Task prompt:
Return every line of the records that includes the string "computer".

Source information:
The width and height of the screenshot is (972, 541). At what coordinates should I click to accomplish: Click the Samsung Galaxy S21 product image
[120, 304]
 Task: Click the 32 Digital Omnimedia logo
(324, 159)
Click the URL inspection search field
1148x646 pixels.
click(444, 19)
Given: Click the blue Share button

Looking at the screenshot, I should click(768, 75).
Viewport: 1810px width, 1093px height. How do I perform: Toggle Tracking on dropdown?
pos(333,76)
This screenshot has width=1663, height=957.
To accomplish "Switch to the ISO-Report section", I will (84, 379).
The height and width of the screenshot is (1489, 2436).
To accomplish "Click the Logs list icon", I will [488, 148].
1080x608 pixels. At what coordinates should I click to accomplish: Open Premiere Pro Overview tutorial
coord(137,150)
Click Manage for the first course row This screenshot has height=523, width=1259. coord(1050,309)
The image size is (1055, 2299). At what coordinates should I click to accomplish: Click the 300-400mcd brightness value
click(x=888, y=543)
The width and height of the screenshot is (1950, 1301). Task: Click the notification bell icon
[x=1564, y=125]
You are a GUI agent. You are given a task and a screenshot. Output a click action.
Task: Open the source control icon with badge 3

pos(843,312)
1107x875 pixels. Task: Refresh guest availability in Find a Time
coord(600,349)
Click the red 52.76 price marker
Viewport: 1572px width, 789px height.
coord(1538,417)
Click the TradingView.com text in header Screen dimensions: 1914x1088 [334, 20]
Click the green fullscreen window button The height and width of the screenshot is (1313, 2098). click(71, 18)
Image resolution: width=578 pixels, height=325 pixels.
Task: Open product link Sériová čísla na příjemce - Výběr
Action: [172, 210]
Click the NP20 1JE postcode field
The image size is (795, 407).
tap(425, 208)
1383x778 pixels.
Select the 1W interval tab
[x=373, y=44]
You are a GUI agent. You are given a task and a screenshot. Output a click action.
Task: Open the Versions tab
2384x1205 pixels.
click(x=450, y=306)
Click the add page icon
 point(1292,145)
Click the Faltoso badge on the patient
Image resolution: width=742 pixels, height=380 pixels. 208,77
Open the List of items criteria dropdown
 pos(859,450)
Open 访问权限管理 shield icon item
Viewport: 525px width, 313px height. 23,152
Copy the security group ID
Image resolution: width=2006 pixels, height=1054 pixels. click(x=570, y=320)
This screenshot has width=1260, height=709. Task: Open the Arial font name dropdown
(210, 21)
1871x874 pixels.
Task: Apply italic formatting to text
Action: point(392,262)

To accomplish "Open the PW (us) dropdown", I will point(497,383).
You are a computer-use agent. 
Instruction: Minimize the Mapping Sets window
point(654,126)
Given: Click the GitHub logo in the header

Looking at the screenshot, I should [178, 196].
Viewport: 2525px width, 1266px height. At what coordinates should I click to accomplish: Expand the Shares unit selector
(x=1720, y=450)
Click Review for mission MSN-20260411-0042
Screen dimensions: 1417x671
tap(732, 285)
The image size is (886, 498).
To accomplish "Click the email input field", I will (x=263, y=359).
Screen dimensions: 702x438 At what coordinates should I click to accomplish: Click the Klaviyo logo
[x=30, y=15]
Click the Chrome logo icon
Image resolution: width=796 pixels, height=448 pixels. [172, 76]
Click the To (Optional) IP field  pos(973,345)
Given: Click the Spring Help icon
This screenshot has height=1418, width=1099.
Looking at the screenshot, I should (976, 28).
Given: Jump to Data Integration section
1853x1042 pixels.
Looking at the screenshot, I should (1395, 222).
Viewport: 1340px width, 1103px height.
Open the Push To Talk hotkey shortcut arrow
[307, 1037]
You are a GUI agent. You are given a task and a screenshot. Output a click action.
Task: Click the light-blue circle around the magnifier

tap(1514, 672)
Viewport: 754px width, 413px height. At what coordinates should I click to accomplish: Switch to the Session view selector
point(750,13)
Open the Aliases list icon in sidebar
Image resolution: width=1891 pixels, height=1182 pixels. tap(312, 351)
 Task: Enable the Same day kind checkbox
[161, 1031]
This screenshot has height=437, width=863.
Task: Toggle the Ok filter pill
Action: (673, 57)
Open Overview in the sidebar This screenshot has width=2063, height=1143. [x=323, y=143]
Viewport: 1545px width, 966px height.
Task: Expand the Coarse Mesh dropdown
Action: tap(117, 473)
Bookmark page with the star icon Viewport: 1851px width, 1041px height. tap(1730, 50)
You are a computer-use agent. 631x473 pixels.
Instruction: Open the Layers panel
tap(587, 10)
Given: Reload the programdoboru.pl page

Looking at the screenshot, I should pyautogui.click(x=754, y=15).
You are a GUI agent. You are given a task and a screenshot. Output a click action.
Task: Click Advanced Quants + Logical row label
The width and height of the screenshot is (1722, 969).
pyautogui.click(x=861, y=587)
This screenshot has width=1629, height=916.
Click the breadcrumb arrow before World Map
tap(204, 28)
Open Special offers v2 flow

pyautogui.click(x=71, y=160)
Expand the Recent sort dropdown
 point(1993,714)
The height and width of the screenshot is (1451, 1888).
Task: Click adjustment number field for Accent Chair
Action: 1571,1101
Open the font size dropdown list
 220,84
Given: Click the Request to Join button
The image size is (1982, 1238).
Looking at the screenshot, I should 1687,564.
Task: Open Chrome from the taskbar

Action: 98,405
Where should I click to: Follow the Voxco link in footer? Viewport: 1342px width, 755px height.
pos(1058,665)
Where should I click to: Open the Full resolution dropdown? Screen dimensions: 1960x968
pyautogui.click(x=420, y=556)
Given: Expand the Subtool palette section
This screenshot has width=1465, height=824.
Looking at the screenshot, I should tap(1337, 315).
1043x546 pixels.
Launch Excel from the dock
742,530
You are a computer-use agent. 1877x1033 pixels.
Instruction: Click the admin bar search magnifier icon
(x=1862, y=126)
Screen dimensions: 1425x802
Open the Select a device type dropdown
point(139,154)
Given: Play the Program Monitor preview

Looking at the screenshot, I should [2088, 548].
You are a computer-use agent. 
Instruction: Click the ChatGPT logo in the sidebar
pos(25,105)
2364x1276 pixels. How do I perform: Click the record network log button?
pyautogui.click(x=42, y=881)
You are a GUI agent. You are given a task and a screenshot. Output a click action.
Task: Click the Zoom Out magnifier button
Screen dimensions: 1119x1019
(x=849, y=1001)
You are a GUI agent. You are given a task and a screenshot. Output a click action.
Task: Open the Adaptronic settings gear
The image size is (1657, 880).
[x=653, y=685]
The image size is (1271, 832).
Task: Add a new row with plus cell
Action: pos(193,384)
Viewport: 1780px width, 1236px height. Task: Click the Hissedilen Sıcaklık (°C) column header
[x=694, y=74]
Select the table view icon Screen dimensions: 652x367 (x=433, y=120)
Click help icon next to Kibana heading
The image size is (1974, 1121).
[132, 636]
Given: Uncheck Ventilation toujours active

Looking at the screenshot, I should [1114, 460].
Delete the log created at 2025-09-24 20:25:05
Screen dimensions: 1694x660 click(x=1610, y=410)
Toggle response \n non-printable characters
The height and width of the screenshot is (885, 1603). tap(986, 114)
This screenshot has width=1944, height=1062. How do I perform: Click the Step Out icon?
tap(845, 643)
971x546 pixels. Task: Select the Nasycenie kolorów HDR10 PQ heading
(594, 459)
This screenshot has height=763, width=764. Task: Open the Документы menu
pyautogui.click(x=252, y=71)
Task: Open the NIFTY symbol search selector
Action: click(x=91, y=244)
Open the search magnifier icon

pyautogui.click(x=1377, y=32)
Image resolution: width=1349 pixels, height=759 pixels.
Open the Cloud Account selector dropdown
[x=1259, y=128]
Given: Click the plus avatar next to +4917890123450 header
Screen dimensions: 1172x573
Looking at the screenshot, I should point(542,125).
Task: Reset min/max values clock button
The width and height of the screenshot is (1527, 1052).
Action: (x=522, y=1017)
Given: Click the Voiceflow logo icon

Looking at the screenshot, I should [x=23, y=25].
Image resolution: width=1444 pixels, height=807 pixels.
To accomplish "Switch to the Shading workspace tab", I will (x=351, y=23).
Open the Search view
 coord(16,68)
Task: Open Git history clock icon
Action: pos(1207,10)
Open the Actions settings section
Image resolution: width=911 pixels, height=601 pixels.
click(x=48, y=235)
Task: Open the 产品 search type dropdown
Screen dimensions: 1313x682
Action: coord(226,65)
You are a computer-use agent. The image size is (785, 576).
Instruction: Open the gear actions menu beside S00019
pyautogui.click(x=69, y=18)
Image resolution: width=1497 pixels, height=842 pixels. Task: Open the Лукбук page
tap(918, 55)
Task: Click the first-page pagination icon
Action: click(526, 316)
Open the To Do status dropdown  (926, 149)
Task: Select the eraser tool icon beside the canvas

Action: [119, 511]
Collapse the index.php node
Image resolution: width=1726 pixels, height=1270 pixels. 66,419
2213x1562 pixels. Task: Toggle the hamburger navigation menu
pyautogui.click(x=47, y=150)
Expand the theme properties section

Exercise result:
You are a computer-use agent. 
You are a computer-use agent. 631x473 pixels.
You are a computer-use agent. 1877x1033 pixels.
You are a computer-use agent. 
You are a computer-use agent. The image size is (785, 576).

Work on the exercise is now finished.